Living with weather and its implications for the bottom line drives farmers to pay close attention to environmental conditions every day of the year.
The reason for farmer’s skepticism is likely because the weather remains the same way it has always been; an unpredictable and cruel task master.

Ack
April 21, 2019 9:27 am

Farmers are too busy working, to play games.

April 21, 2019 10:14 am

Back in the dark ages I got to work the mules my father liked. I got to learn just how much fun it was to degrass cotton and tobacco by walking down the rows with a hoe. Tobacco without any automation other than a tractor was fun. I learned that you could completely remove Johnson grass in a badly infested acre by pulling it by hand in your spare time. You get water out of the fields by hand-digging ditches. Sure made me a strong believer in all the automation and select chemical warfare around.

It gave me a strong motivation to run away from home and hide out in the university for chemistry degrees.

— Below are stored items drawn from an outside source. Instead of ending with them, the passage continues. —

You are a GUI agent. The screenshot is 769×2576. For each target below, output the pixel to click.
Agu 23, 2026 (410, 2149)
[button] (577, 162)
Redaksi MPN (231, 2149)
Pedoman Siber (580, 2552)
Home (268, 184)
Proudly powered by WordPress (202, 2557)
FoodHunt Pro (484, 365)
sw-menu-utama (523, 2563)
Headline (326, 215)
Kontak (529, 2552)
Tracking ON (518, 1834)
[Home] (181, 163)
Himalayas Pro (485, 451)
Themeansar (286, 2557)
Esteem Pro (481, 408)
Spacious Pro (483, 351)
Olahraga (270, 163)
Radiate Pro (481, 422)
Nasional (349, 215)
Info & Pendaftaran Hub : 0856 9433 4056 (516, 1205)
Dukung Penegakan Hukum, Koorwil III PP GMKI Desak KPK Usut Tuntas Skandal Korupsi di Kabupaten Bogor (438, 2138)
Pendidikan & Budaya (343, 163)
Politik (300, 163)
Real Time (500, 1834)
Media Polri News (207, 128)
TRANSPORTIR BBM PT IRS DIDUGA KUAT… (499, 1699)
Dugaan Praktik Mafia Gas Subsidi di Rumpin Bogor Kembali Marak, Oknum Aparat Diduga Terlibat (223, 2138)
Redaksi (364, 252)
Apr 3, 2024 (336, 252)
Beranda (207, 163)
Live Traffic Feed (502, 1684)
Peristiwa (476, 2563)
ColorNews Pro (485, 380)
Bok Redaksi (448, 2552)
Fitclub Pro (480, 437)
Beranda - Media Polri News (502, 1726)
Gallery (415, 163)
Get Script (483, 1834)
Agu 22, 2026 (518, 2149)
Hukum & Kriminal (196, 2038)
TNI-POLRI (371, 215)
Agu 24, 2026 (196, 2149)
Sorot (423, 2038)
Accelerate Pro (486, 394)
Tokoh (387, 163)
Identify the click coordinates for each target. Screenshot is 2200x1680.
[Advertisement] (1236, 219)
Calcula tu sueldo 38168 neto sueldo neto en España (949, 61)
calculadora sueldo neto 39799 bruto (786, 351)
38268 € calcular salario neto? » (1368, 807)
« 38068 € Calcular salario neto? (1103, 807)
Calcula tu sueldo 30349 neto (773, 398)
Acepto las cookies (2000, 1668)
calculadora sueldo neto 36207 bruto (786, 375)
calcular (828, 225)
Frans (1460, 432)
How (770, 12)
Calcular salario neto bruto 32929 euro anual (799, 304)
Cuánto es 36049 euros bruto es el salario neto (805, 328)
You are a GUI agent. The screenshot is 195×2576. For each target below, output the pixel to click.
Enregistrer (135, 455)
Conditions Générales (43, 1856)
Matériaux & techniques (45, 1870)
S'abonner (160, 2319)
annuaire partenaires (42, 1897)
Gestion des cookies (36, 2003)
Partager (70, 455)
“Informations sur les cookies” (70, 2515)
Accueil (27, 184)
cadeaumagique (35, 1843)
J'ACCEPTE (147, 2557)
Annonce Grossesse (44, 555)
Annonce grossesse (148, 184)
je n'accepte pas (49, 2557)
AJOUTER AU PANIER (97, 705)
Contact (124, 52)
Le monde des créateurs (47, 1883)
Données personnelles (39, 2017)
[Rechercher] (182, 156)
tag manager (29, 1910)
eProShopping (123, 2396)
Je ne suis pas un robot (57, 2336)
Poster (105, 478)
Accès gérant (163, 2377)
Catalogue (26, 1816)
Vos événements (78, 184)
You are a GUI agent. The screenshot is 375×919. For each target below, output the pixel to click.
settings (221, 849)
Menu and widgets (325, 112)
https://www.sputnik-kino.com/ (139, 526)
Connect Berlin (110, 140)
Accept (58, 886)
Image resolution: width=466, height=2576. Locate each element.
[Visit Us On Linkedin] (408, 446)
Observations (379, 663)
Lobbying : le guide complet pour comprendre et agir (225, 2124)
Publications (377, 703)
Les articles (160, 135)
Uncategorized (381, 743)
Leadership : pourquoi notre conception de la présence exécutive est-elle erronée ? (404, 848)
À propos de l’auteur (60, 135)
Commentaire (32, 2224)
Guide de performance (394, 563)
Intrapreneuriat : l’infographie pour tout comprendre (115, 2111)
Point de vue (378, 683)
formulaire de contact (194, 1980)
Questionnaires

Maybe these computer experts should spend some time in 95 degree weather doing real manual farming. That would be real indoctrination.

John Larson
April 21, 2019 12:43 pm

I’m 73 yo and I remember my Grandpa say (I can’t remember the year) that it hasn’t been this hot for this long since 1910. Farmers are an encyclopedia of weather over many years. If all that data could be put together you would have an excellent analysis of “climate” trends.

Reasonable Skeptic
April 22, 2019 5:47 pm

Farmers play the game for real and they have a whole lot at stake if they make bad decisions, so they have the incentive to know what is happening. Only engineers would think that a game would help them understand the gravity of climate change.

Barry Bateman
May 1, 2019 12:04 pm

You’re right Anthony. Every year I play a little climate game called crop fertility. It can cost up to hundreds of thousands of dollars. Every year. It’s based on a thirty-year precipitation record (making it based on climate). 25% chance of guessing too high. 25% chance of too low. And a 50% chance of just right. Too low and the yield and protein are too low. Too high and there isn’t enough water to provide enough increased yields. But protein still increases. Just right and you’re in the money. Too high with wheat and you’re still in the money because of protein. Since meteorology can only accurately predict the weather for five days in advance, I know it’s complete nonsense that it can predict 100 years in the future. Climate model failure confirms it.